Members of several watchdog groups declined to comment,
saying they didn’t have enough expertise as regards
information requests surrounding the president. Most
were surprised that the FBI had released anything at
all.
Steve Aftergood, Director of the Project on Government
Secrecy at the Federation of American Scientists, says
he wasn’t surprised the FBI’s release was
meager.
“In order to get a substantive release, the subject
of the request has to grant a [privacy] waiver,”
Aftergood said. “One wouldn’t expect any
kind of personal details unless a privacy waiver has
been granted."
The enclosed letter from the FBI says that 20 pages
were reviewed and 20 pages were released.
Asked whether public officials are held to a different
standard than private citizens, Aftergood remarked,
“Only to the extent that it involves public activity.
Even a public official has privacy rights.”

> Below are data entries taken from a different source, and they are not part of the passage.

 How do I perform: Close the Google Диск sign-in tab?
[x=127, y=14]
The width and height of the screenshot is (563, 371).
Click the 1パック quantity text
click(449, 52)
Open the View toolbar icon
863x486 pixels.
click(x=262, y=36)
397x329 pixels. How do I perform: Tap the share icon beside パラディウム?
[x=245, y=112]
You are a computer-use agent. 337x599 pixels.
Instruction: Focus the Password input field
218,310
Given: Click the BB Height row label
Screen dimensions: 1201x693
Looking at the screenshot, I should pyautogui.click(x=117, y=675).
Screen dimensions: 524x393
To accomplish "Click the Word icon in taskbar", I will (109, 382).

Petrelis said he was pleased that he had received something,
but isn’t satisfied.
“A slim, meager, puny portion of the FBI files
that they’ve released on Bush is not the full
picture,” he said. “It’s not the full
file. And the FBI has not been responsive to my FOIA
request. My FOIA request was that they would search
all of their archives.”
“I just don’t think 20 pages are all they
have,” he added.
FBI spokesman Paul Bresson told RAW
STORY that much of the president’s records
are protected by privacy provisions in the law. He also
stated that the FOIA laws are complex, and include many
exemptions. On such exemption, he said, is if “an
individual who made a threat made multiple threats and
are currently the target of ongoing cases.”

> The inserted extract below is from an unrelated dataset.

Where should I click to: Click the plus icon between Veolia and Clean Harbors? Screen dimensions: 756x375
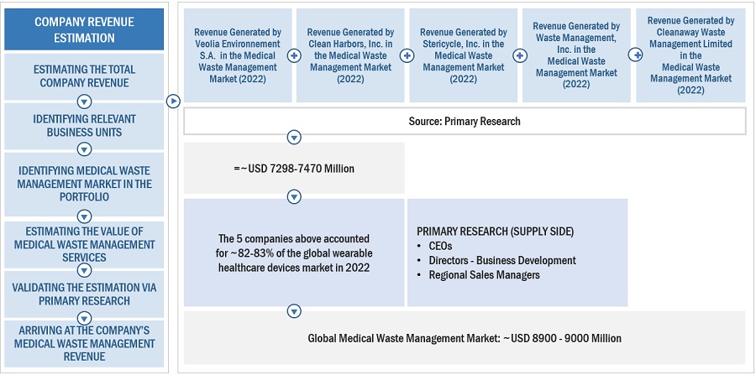click(x=294, y=55)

“Most of the time when you hear about famous
people, they’re victims of some sort," he
said. "In the case of a president it’s probably
not at all unusual that they president receives threats
of some kind whether it’s emails or phone calls
or what have you."
Bresson stressed that the FBI does not keep files on
individuals. He says the FBI complies with FOIA requests
by scanning for individuals' names among the bureau’s
case files.
“When a request comes in for a name, we process
the request by seeing if anyone comes up,” he
said.
“It’s not that we keep files on people,”
he added. “We have investigative files in which
names surface.”
The idea of a Bush file, Bresson said, is a misnomer.
“It’s not really the George Bush file,”
he stated. “It’s a collection of files that
contain his name.”
“There’s some information that can be divulged
about a sitting president,” he continued. “It’s
limited in scope... There’s a lot of sensitivities
and then you have his privacy rights as a citizen are
the same as anybody else.”
Aftergood says Petrelis might be able to obtain more
information by asking for details about the president’s
public interactions.
“How many times has the FBI director been summoned
to the White House?” he proposed as a suggested
area of inquiry. “How many times has the president
been to the FBI? What communications if any between
the White House and FBI are releasable?”
“Without quite knowing what you’re looking
for, it’s possible to request categories of information
that might be interesting,” he added.
In a public
letter issued in response to the FBI’s release,
Petrelis rebukes the mainstream media for what he believes
was a failure to fully investigate President Bush. He
has also asked for the bureau's files on Vice President
Dick Cheney, though he has received nothing to date.
“How it could it be that during the most important
election of the past half century, the supposed liberal
media could devote resources, ink and airtime to the
FBI files of only one of the two major contenders for
the White House, and totally ignore what the agency
may have on the other candidate?” he penned.
“To their shame, no mainstream news outlet, liberal
or conservative, bothered to investigate what the FBI
has in its archives on Bush or efforts to obtain his
file,” he added.
Petrelis, along with Aftergood, do however see some
success in the limited information released by the FBI.
“Even records about the president may be obtained
under FOIA even though the White House itself is exempt
from FOIA,” Aftergood said. “You never know
quite what to expect.”
“If a team of AP lawyers or lawyers from the
New York Times decided they wanted more, they would
get more,” Petrelis opined. “I hope others
will be spurred into filing FOIA requests for FBI files."